Where pictures appear, omit them, and copy exactly only the lines from the start of the listing through the line containing "Hit the link icon in the URL field", both included.

*** Opening of Given records ***

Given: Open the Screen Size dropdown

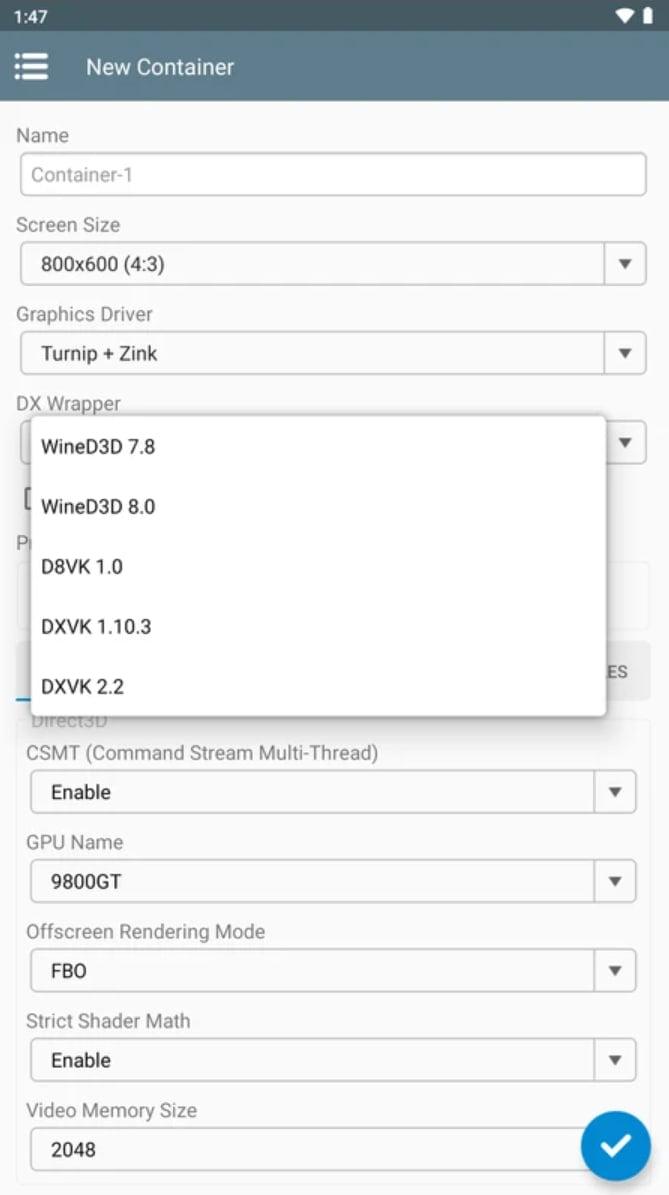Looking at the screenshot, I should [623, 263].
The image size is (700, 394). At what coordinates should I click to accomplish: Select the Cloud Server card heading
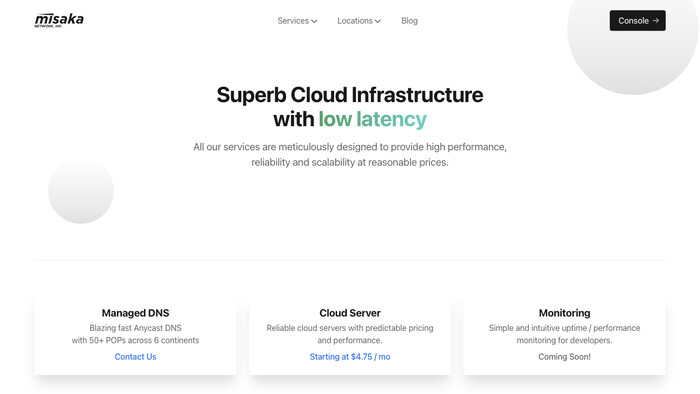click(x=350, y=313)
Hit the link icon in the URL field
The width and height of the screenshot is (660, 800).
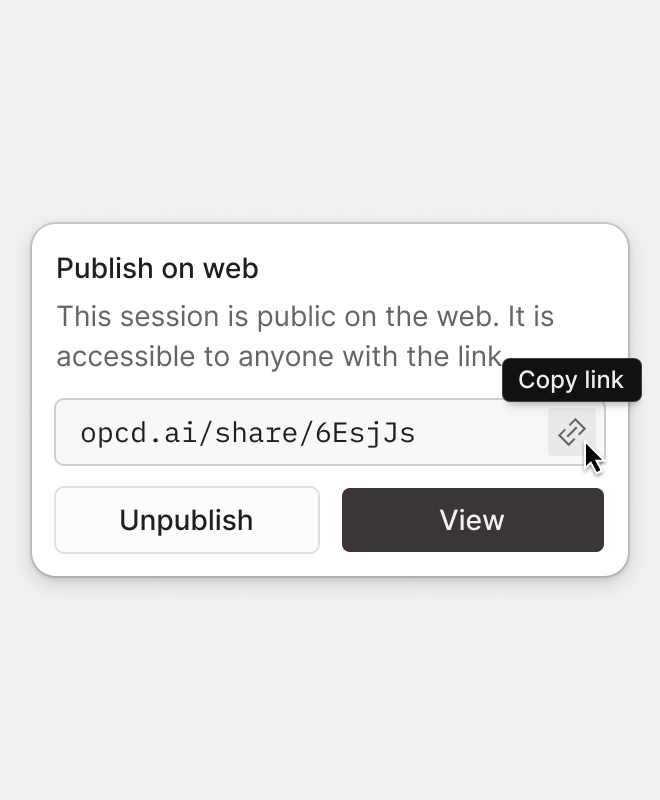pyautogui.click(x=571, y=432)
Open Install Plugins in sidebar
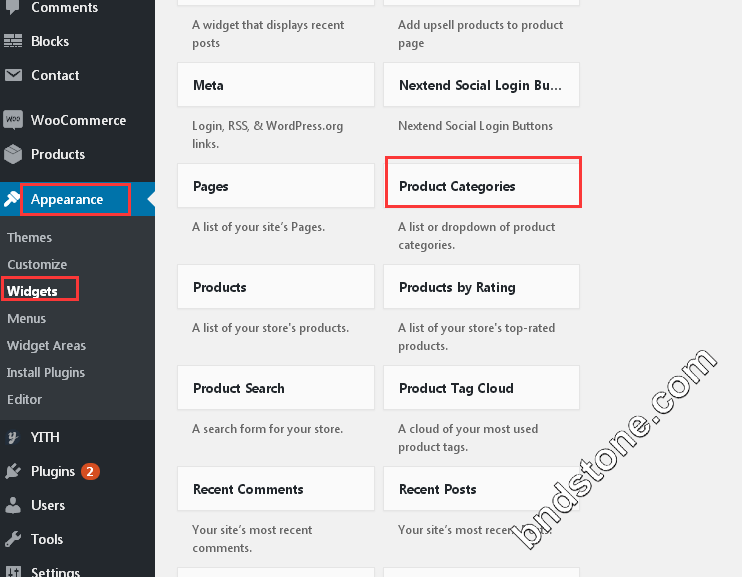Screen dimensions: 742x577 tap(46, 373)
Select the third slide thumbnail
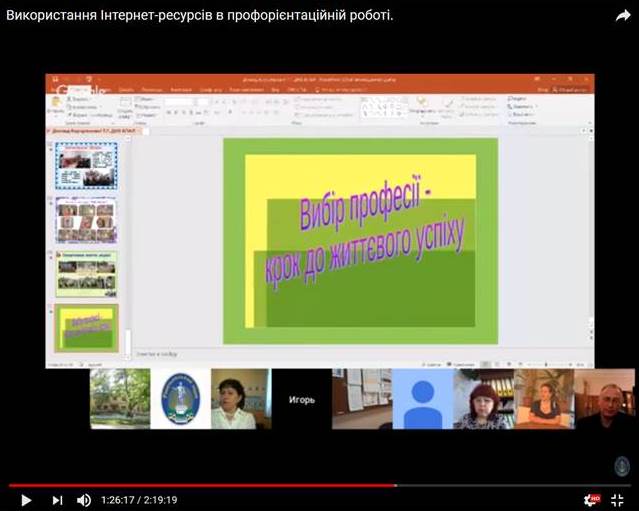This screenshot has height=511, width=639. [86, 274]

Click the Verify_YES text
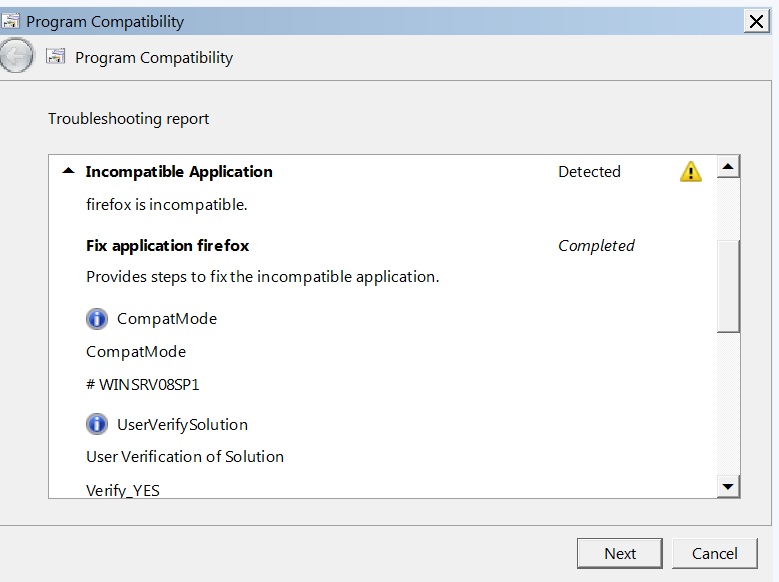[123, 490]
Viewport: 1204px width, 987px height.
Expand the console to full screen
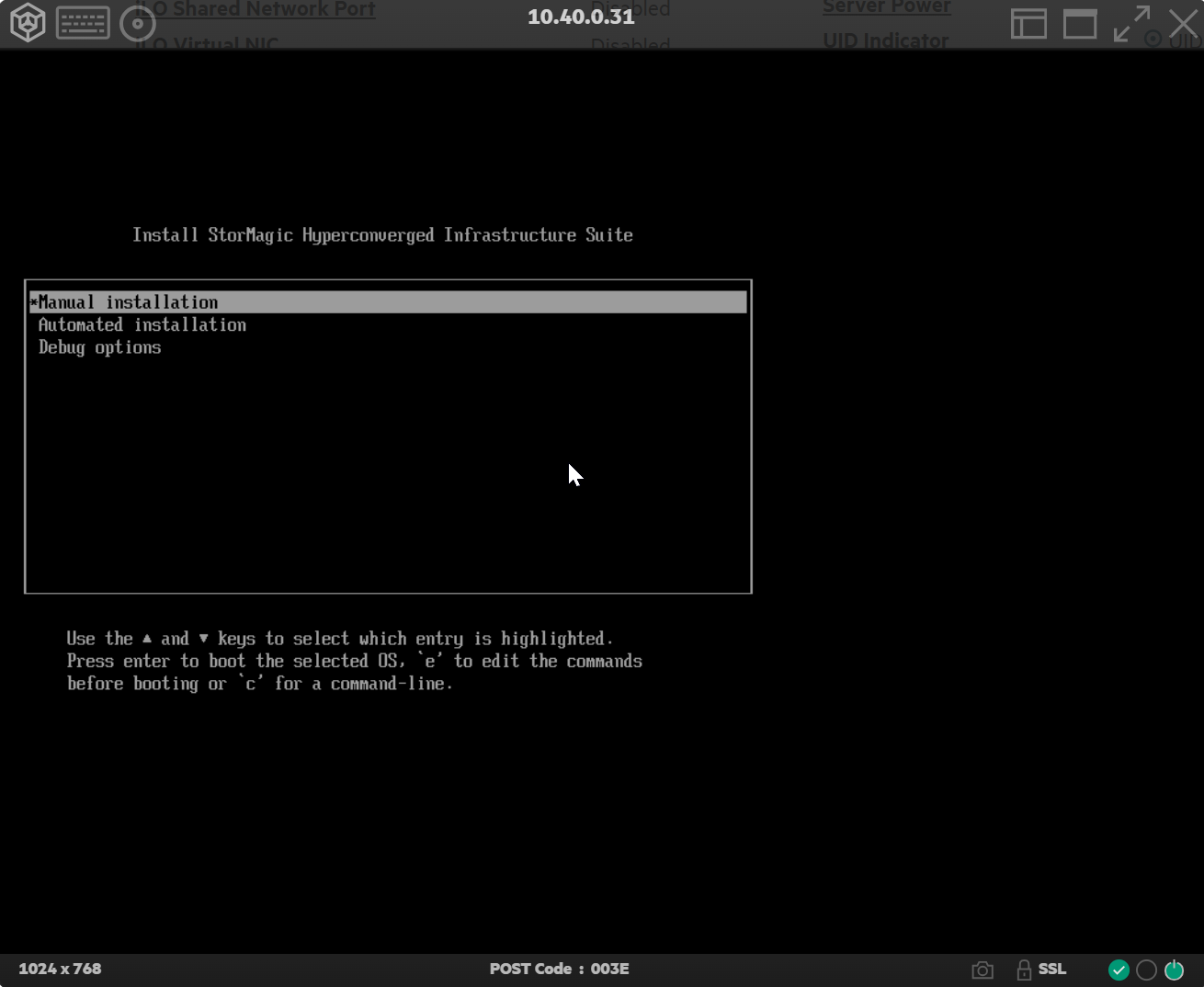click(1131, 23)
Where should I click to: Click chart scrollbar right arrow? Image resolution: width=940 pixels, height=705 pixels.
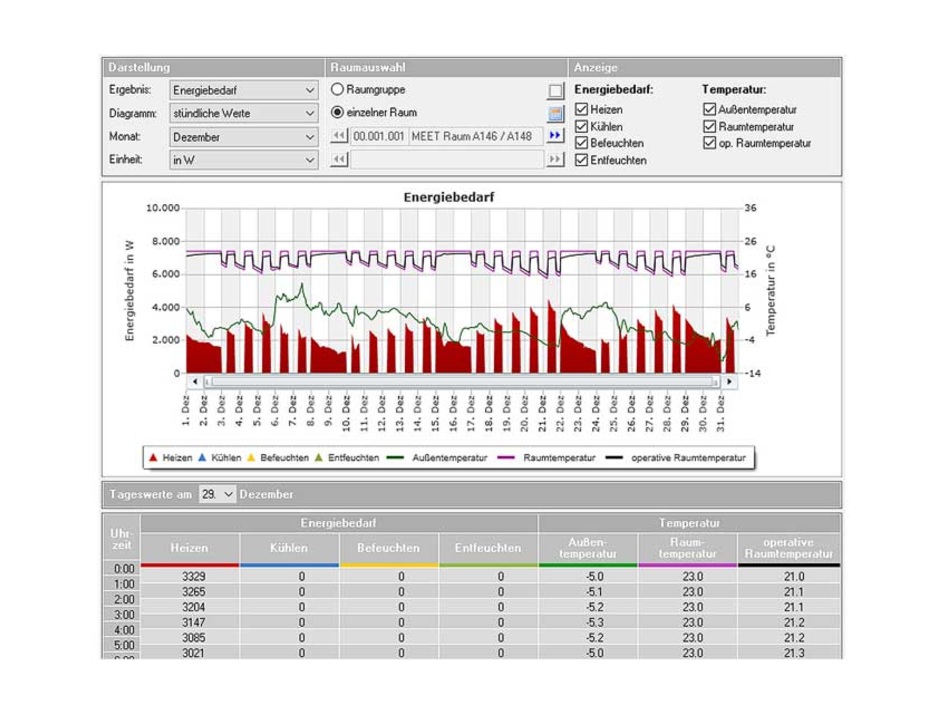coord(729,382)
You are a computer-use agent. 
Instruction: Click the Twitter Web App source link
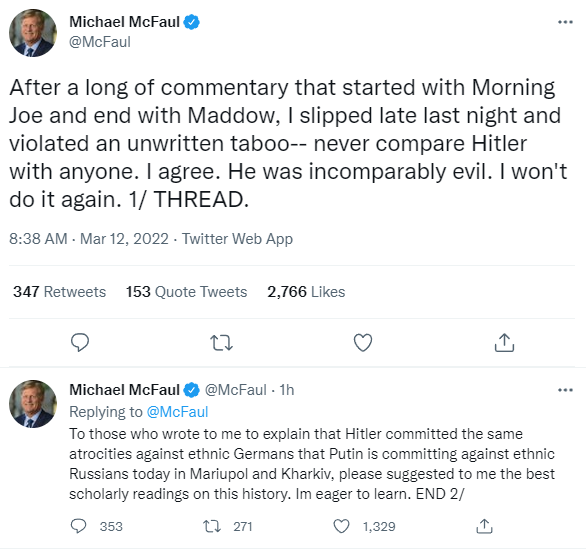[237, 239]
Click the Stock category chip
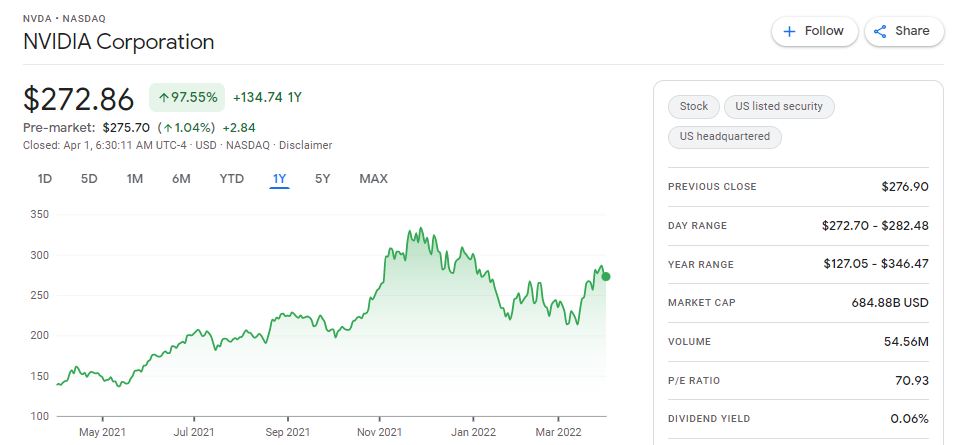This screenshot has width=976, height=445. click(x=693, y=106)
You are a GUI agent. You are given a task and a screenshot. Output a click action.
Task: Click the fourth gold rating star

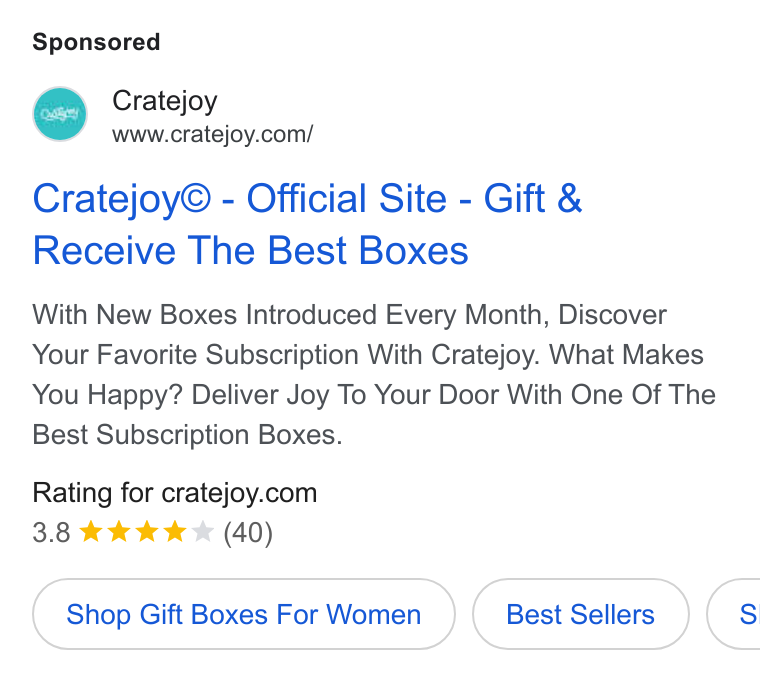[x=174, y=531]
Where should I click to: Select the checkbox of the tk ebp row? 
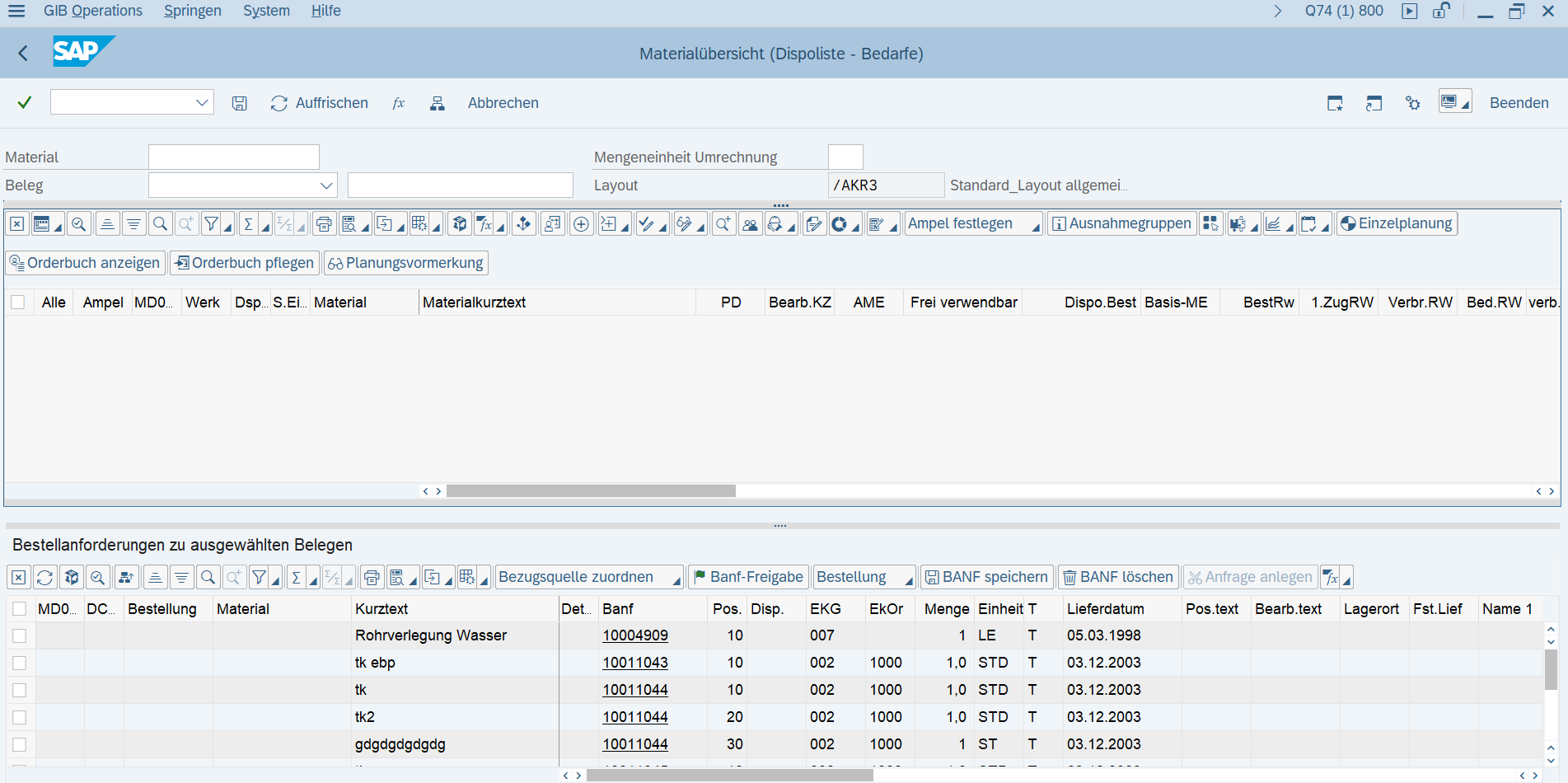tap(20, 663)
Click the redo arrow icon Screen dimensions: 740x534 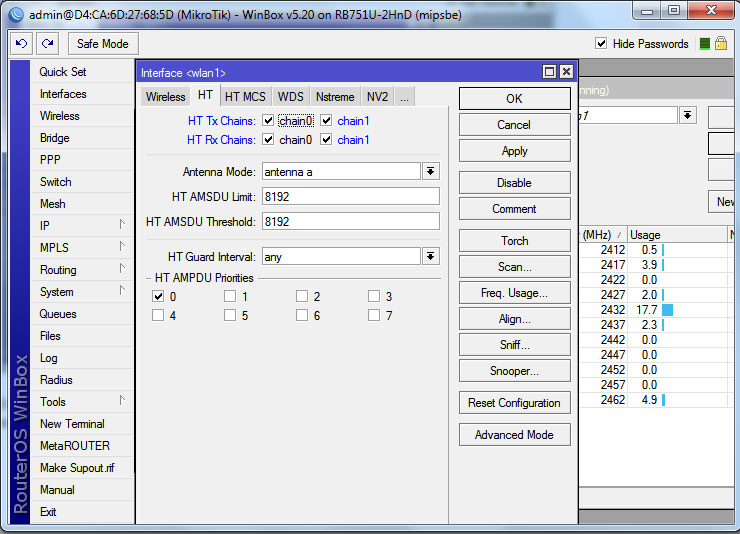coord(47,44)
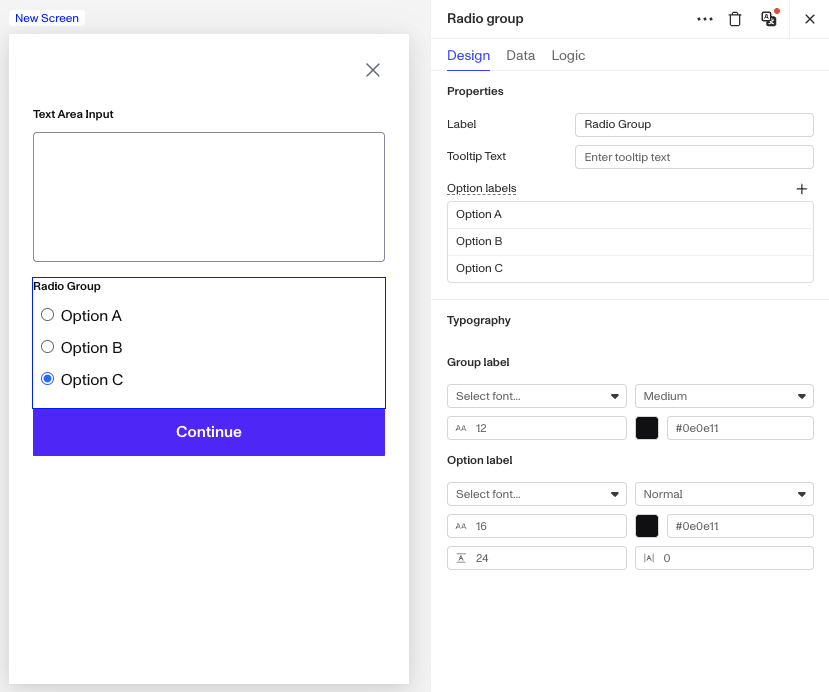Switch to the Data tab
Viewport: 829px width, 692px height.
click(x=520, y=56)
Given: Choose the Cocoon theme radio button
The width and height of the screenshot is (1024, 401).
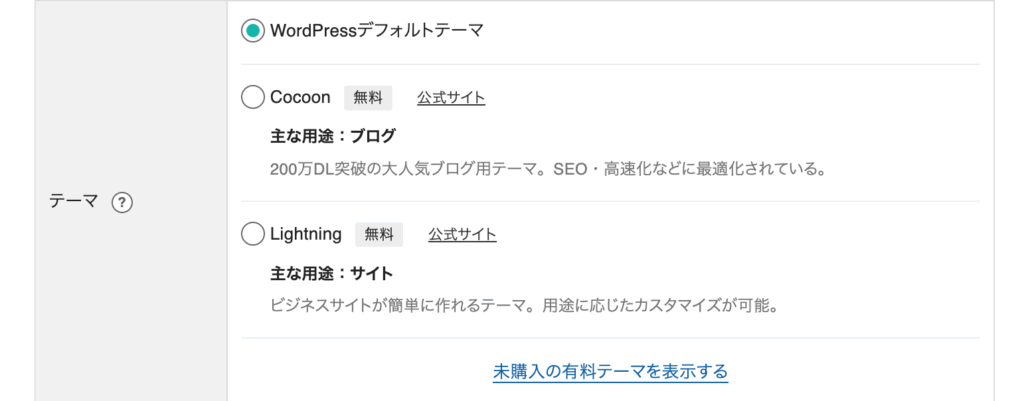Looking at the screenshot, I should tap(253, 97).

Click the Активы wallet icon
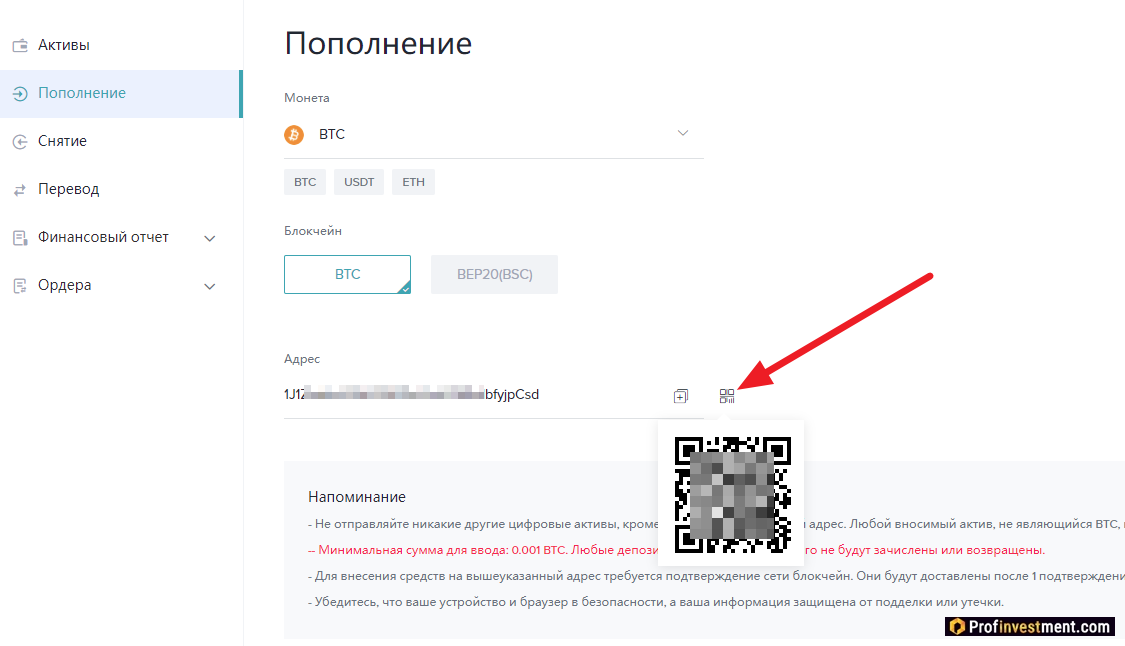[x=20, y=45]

*** Close of Given records ***

Answer to this exercise -
Given: Open the Screen Size dropdown

Looking at the screenshot, I should [623, 263].
The image size is (700, 394). At what coordinates should I click to accomplish: Select the Cloud Server card heading
click(x=350, y=313)
Hit the link icon in the URL field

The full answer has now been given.